CSU-Chef und Ministerpräsident Horst Seehofer äußerte sich am Montagmorgen: "Natürlich halten wir fest an der Notwendigkeit, dass wir die Struktur der Mehrwertsteuer in Deutschland überprüfen". Man sehe aber aufgrund der Blockadehaltung der SPD mittlerweile keine realistische Chance mehr, dies vor der Wahl durchzusetzen. Eine rasche Reform sei "mit dieser SPD" nicht zu machen.

Zuletzt hatte Seehofer am Vorabend in der ZDF-Sendung "Berlin direkt" verlangt, Änderungen an der Mehrwertsteuer vorzunehmen. "Da gibt es sehr viele Ungerechtigkeiten, gerade für den Mittelstand", sagte er zur Begründung. "Wir wollen nichts anderes als eine ernsthafte Überprüfung dieser Struktur der deutschen Mehrwertsteuer."

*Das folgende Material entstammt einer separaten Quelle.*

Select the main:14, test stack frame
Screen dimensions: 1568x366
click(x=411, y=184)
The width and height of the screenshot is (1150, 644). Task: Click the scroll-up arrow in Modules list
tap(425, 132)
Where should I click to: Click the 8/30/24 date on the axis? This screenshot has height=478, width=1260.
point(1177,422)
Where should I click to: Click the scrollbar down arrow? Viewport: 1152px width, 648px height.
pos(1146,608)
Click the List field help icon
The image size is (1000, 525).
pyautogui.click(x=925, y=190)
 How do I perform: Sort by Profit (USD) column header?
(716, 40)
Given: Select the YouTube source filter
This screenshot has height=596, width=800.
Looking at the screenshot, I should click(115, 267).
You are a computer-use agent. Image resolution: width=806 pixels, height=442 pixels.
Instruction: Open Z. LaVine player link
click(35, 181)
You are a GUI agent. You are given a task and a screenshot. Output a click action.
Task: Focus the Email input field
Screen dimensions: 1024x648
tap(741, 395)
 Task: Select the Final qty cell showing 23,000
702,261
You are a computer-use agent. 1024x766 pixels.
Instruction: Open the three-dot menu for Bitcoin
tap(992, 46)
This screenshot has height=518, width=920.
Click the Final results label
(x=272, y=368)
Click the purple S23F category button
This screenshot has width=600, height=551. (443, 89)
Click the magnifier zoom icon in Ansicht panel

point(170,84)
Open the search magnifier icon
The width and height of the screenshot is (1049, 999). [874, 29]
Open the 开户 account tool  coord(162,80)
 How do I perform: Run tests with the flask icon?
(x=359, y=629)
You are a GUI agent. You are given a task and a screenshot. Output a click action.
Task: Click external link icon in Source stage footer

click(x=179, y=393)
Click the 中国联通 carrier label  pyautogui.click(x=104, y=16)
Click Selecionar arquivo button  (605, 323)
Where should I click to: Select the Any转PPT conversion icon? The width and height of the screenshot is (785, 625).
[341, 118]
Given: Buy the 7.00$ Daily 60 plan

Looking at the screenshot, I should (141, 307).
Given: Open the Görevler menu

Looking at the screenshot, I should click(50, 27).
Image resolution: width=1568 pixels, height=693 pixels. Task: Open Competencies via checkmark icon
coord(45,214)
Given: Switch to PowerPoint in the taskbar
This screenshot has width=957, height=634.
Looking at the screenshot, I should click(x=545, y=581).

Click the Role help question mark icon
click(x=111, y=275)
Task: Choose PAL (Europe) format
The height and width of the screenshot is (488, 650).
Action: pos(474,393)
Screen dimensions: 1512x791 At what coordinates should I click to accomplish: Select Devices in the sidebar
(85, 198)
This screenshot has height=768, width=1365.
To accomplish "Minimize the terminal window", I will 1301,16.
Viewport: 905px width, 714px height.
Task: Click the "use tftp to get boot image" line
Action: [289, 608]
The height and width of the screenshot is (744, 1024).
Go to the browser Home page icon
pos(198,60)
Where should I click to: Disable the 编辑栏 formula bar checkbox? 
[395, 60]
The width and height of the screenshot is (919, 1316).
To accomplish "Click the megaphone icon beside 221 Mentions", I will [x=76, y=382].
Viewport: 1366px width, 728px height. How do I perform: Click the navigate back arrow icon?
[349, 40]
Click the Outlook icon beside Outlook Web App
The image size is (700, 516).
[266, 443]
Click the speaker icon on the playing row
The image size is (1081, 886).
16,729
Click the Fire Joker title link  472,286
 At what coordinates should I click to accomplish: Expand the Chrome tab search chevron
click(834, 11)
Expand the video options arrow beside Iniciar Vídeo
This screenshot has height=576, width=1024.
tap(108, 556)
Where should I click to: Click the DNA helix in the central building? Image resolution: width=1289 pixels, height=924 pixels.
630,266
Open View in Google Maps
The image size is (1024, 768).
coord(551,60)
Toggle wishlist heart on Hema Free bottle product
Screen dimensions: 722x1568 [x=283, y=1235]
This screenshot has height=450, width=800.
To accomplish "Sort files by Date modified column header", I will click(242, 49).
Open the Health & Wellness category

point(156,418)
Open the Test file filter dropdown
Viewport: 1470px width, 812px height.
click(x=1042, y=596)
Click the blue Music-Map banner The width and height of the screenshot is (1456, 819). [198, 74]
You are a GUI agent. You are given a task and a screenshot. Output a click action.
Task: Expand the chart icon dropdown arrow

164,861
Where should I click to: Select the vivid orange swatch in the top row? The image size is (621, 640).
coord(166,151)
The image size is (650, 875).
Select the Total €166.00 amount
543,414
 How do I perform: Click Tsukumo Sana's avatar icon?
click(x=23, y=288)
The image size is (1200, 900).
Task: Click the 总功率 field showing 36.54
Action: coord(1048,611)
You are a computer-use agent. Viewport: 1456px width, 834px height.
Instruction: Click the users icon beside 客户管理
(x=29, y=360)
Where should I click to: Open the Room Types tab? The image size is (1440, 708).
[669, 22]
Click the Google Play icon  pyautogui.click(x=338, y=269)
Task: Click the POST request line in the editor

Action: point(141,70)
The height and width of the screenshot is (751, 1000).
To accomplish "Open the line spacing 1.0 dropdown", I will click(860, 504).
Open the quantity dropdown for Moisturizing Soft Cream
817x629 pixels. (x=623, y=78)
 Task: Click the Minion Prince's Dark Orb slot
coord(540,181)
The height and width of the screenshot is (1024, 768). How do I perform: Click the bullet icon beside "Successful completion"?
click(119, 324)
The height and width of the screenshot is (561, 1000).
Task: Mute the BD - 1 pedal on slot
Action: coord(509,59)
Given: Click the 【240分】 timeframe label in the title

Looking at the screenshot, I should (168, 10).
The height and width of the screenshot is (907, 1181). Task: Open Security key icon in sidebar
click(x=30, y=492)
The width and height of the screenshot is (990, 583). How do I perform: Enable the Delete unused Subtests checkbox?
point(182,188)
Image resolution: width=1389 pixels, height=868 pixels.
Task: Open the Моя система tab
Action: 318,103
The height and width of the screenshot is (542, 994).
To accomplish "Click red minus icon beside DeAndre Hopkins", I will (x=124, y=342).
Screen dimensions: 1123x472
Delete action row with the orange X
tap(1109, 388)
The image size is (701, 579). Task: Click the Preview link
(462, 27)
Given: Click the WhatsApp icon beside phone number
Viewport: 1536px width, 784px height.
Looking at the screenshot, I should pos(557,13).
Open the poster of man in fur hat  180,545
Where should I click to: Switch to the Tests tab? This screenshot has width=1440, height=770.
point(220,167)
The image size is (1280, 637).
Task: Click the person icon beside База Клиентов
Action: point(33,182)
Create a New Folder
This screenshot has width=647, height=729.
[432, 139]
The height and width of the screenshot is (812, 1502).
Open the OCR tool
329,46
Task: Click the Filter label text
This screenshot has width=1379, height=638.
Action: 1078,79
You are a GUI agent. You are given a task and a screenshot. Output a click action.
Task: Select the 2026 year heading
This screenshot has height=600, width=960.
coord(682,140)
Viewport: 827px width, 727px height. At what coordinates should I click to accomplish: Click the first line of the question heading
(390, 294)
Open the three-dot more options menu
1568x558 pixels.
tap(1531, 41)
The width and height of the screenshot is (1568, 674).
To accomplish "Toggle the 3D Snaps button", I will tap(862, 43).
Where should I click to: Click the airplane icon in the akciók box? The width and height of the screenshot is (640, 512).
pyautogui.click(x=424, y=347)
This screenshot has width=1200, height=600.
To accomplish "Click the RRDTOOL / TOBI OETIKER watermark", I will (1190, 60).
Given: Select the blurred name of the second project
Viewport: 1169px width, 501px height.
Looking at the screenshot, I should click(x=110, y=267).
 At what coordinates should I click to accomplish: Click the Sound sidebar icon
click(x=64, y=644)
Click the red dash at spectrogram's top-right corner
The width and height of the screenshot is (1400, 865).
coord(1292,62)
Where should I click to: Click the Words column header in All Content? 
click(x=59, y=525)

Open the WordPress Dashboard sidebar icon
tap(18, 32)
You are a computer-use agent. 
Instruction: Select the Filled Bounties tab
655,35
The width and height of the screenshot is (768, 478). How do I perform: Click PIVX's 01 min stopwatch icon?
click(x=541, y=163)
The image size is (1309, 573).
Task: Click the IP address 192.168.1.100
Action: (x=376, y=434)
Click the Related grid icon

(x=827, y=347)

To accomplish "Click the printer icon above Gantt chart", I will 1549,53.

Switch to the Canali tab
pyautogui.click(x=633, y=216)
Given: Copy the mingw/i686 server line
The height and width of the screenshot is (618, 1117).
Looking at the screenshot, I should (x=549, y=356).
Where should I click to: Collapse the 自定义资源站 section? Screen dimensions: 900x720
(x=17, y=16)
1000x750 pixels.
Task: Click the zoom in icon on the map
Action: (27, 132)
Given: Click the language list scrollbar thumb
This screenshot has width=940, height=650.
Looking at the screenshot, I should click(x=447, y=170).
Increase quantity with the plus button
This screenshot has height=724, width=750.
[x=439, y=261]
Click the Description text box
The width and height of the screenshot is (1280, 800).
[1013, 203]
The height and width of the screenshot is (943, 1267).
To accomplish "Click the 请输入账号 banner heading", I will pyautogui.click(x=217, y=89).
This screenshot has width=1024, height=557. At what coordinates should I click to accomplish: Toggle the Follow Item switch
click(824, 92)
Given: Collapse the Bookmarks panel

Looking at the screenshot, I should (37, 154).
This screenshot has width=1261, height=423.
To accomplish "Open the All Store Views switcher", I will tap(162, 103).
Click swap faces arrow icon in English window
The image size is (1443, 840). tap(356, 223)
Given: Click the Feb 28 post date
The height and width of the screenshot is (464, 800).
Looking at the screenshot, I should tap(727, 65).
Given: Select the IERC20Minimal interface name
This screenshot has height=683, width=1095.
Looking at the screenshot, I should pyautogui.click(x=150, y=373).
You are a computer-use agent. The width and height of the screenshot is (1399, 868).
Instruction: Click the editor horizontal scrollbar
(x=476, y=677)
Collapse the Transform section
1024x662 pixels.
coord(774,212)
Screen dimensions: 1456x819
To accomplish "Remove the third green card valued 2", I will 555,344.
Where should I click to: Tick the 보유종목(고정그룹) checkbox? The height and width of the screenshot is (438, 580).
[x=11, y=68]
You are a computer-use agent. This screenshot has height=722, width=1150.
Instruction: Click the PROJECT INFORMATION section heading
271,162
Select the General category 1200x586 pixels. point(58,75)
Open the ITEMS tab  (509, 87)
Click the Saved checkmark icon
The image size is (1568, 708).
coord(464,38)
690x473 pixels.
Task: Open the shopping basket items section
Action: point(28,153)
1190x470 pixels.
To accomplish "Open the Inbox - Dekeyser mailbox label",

CSU-Generalsekretär Dobrindt erklärte in der FTD: "Wir müssen bereits jetzt Grundzüge einer neuen Mehrwertsteuersystematik in das Wahlprogramm der Union aufnehmen." Hauptziel sei es, Wettbewerbsverzerrungen in Grenzregionen zu beseitigen. "Das betrifft vor allem das Hotel- und Gaststättengewerbe. Da müssen wir auf eine Angleichung an das Niveau unserer Nachbarländer hinarbeiten", sagte Dobrindt. Zudem müsse das arbeitsintensive Gewerbe entlastet werden. Die "bestehenden Unklarheiten und Absurditäten des Mehrwertsteuerrechts" seien zu bereinigen.

SPD: CSU verhält sich "pubertär"

SPD-Bundesgeschäftsführer Kajo Wasserhövel warf unterdessen der Kanzlerin Führungsschwäche und der CSU wegen ihrer Querschüsse Verantwortungslosigkeit vor. Das ständige Abweichen der CSU von Koalitionsbeschlüssen zeige, "dass sich diese Partei in der schlimmsten Wirtschaftskrise seit 80 Jahren wie ein Trotzkopf gebärdet". Dies sei ein "pubertäres" Verhalten und "völlig unverantwortlich".

Die Kanzlerin erweise sich in der gegenwärtigen Krise als konturlos, sagte er dem Kölner Stadt-Anzeiger. Die Bürger stellten fest, "da ist nichts, kein Konzept und keine Führung". Am Wochenende hatten führende CDU-Politiker ein Ende der Auseinandersetzungen in der Union über den richtigen politischen Kurs gefordert. Es müsse "Schluss sein mit dem Gemäkel" an Merkel, sagte Nordrhein-Westfalens Ministerpräsident und CDU-Landeschef Jürgen Rüttgers. Ähnlich äußerten sich die CDU-Vorsitzenden von Hessen und Niedersachsen, Roland Koch und David McAllister. CDU-Generalsekretär Ronald Pofalla machte die Schwesterpartei CSU für die schlechten Umfragewerte der Union mitverantwortlich.

Der CSU-Vorsitzende Horst Seehofer betonte seinerseits am Sonntagabend im ZDF, es gebe eine "gute Zusammenarbeit" mit der Kanzlerin und der CDU. Das schließe nicht aus, dass man bei wichtigen politischen Themen auch Debatten führe. "Das gab es in den letzten Jahrzehnten immer wieder. Und das finden weder die Kanzlerin noch ich tragisch", sagte der bayerische Ministerpräsident: "Wir marschieren Schulter an Schulter auf die beiden wichtigen Wahltermine zu."